- **WHAT THE TASK REQUIRES**
Among the records that follow, find the line with "Task: Add Vegetarian Fried Rice to cart" and the line with "Open the three-dot table options menu". Set down those lines and all lines between them exactly, without adding anything.
---+---
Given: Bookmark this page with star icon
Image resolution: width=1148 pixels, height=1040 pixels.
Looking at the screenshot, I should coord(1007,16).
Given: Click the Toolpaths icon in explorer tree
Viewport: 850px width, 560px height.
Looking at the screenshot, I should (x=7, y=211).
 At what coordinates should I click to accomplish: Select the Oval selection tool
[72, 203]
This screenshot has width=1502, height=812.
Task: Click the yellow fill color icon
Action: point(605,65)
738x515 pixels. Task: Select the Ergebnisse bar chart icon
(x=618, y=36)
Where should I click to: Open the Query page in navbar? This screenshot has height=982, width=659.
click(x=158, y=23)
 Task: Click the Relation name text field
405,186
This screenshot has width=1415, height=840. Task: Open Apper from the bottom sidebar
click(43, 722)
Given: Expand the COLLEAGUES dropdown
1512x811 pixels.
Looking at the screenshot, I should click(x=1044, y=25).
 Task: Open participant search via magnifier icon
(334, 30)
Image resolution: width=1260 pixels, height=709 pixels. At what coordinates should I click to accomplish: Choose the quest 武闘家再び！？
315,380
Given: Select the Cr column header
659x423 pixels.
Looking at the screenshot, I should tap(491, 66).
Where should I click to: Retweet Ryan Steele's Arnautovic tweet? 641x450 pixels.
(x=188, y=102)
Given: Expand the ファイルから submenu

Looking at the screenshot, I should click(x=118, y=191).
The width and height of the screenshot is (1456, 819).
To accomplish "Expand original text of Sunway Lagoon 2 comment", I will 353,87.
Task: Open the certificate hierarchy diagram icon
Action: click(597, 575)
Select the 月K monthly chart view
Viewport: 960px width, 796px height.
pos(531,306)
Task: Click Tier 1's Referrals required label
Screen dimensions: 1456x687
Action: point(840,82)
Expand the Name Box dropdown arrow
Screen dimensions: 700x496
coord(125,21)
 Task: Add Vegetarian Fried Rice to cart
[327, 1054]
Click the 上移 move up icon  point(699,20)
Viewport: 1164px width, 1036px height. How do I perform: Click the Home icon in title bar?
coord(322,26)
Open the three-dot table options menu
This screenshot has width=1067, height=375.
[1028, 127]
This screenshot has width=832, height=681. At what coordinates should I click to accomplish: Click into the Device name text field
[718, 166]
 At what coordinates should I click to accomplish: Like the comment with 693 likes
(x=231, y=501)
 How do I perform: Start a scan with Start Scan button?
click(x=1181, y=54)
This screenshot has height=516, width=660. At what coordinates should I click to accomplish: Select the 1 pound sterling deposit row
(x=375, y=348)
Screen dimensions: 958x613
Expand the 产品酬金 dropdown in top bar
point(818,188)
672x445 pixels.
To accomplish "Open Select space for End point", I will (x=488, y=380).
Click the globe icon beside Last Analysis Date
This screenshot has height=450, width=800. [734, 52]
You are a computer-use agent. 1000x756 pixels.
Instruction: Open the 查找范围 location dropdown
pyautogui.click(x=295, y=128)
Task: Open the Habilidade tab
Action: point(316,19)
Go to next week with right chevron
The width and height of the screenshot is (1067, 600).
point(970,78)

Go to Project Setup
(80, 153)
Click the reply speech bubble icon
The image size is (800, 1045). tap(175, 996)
---+---
- **TASK SOLUTION**
 Task: Add Vegetarian Fried Rice to cart
[327, 1054]
Click the 上移 move up icon  point(699,20)
Viewport: 1164px width, 1036px height. How do I perform: Click the Home icon in title bar?
coord(322,26)
Open the three-dot table options menu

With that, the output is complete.